WHAT THE TASK REQUIRES → Every record must reappear in the answer exactly as given.

PROVIDED RECORDS →
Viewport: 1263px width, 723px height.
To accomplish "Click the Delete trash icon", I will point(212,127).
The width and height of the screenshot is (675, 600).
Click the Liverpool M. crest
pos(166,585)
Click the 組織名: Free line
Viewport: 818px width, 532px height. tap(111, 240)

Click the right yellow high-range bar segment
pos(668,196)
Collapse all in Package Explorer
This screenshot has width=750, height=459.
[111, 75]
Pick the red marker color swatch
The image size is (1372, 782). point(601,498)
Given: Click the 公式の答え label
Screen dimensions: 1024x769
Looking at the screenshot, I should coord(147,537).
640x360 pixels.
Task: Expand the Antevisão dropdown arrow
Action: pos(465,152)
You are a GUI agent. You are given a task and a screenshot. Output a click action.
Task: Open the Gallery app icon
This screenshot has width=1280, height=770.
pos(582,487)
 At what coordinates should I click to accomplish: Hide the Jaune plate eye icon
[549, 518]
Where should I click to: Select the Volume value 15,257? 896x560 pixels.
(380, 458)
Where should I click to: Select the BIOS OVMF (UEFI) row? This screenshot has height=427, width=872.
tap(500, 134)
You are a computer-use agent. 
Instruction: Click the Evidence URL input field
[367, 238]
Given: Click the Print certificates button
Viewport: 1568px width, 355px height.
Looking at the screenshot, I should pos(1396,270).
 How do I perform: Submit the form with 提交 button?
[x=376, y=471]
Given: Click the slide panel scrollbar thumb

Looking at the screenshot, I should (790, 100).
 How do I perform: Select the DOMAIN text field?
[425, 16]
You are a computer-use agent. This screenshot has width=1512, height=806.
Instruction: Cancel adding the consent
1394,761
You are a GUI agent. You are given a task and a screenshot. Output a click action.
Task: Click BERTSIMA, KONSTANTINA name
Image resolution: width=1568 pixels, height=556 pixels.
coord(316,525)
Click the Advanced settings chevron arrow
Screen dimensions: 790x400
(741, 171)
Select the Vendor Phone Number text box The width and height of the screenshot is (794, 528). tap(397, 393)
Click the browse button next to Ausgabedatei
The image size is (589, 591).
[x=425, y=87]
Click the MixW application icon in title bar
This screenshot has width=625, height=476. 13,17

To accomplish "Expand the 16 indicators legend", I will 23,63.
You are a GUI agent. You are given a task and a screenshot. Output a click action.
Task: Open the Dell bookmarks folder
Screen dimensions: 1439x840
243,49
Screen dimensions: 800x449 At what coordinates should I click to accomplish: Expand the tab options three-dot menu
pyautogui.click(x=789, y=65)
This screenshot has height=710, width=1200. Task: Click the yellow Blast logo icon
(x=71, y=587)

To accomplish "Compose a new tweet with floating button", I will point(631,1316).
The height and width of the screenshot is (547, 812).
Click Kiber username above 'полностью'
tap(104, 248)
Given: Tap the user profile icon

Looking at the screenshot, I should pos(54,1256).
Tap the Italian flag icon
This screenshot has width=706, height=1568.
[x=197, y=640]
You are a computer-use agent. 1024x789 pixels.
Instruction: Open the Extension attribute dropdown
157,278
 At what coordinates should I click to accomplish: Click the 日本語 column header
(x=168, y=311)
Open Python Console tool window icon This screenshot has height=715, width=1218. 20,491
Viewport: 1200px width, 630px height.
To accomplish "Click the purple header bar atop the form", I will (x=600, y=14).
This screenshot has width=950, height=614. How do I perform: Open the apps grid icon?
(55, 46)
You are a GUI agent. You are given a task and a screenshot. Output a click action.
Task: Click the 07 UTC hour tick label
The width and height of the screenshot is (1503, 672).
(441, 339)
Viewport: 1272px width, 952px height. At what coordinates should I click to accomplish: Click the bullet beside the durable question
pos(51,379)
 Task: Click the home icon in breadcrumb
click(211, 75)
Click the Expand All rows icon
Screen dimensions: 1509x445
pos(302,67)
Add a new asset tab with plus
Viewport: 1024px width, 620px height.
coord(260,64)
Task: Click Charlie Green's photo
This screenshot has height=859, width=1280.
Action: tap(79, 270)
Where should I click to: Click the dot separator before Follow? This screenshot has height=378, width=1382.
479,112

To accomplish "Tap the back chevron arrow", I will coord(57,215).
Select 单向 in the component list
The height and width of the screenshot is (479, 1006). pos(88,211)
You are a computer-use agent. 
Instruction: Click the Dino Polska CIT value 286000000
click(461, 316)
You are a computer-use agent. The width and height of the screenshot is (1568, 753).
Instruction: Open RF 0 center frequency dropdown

WRITTEN REPLY →
Viewport: 1263px width, 723px height.
To accomplish "Click the Delete trash icon", I will point(212,127).
The width and height of the screenshot is (675, 600).
Click the Liverpool M. crest
pos(166,585)
Click the 組織名: Free line
Viewport: 818px width, 532px height. tap(111, 240)

Click the right yellow high-range bar segment
pos(668,196)
Collapse all in Package Explorer
This screenshot has width=750, height=459.
[111, 75]
Pick the red marker color swatch
The image size is (1372, 782). point(601,498)
Given: Click the 公式の答え label
Screen dimensions: 1024x769
Looking at the screenshot, I should coord(147,537).
640x360 pixels.
Task: Expand the Antevisão dropdown arrow
Action: pos(465,152)
You are a GUI agent. You are given a task and a screenshot. Output a click action.
Task: Open the Gallery app icon
This screenshot has width=1280, height=770.
pos(582,487)
 At what coordinates should I click to accomplish: Hide the Jaune plate eye icon
[549, 518]
Where should I click to: Select the Volume value 15,257? 896x560 pixels.
(380, 458)
Where should I click to: Select the BIOS OVMF (UEFI) row? This screenshot has height=427, width=872.
tap(500, 134)
You are a computer-use agent. 
Instruction: Click the Evidence URL input field
[367, 238]
Given: Click the Print certificates button
Viewport: 1568px width, 355px height.
Looking at the screenshot, I should pos(1396,270).
 How do I perform: Submit the form with 提交 button?
[x=376, y=471]
Given: Click the slide panel scrollbar thumb

Looking at the screenshot, I should (790, 100).
 How do I perform: Select the DOMAIN text field?
[425, 16]
You are a computer-use agent. This screenshot has width=1512, height=806.
Instruction: Cancel adding the consent
1394,761
You are a GUI agent. You are given a task and a screenshot. Output a click action.
Task: Click BERTSIMA, KONSTANTINA name
Image resolution: width=1568 pixels, height=556 pixels.
coord(316,525)
Click the Advanced settings chevron arrow
Screen dimensions: 790x400
(741, 171)
Select the Vendor Phone Number text box The width and height of the screenshot is (794, 528). tap(397, 393)
Click the browse button next to Ausgabedatei
The image size is (589, 591).
[x=425, y=87]
Click the MixW application icon in title bar
This screenshot has width=625, height=476. 13,17

To accomplish "Expand the 16 indicators legend", I will 23,63.
You are a GUI agent. You are given a task and a screenshot. Output a click action.
Task: Open the Dell bookmarks folder
Screen dimensions: 1439x840
243,49
Screen dimensions: 800x449 At what coordinates should I click to accomplish: Expand the tab options three-dot menu
pyautogui.click(x=789, y=65)
This screenshot has height=710, width=1200. Task: Click the yellow Blast logo icon
(x=71, y=587)

To accomplish "Compose a new tweet with floating button", I will point(631,1316).
The height and width of the screenshot is (547, 812).
Click Kiber username above 'полностью'
tap(104, 248)
Given: Tap the user profile icon

Looking at the screenshot, I should pos(54,1256).
Tap the Italian flag icon
This screenshot has width=706, height=1568.
[x=197, y=640]
You are a computer-use agent. 1024x789 pixels.
Instruction: Open the Extension attribute dropdown
157,278
 At what coordinates should I click to accomplish: Click the 日本語 column header
(x=168, y=311)
Open Python Console tool window icon This screenshot has height=715, width=1218. 20,491
Viewport: 1200px width, 630px height.
To accomplish "Click the purple header bar atop the form", I will (x=600, y=14).
This screenshot has width=950, height=614. How do I perform: Open the apps grid icon?
(55, 46)
You are a GUI agent. You are given a task and a screenshot. Output a click action.
Task: Click the 07 UTC hour tick label
The width and height of the screenshot is (1503, 672).
(441, 339)
Viewport: 1272px width, 952px height. At what coordinates should I click to accomplish: Click the bullet beside the durable question
pos(51,379)
 Task: Click the home icon in breadcrumb
click(211, 75)
Click the Expand All rows icon
Screen dimensions: 1509x445
pos(302,67)
Add a new asset tab with plus
Viewport: 1024px width, 620px height.
coord(260,64)
Task: Click Charlie Green's photo
This screenshot has height=859, width=1280.
Action: tap(79, 270)
Where should I click to: Click the dot separator before Follow? This screenshot has height=378, width=1382.
479,112

To accomplish "Tap the back chevron arrow", I will coord(57,215).
Select 单向 in the component list
The height and width of the screenshot is (479, 1006). pos(88,211)
You are a computer-use agent. 
Instruction: Click the Dino Polska CIT value 286000000
click(461, 316)
You are a computer-use agent. The width and height of the screenshot is (1568, 753).
Instruction: Open RF 0 center frequency dropdown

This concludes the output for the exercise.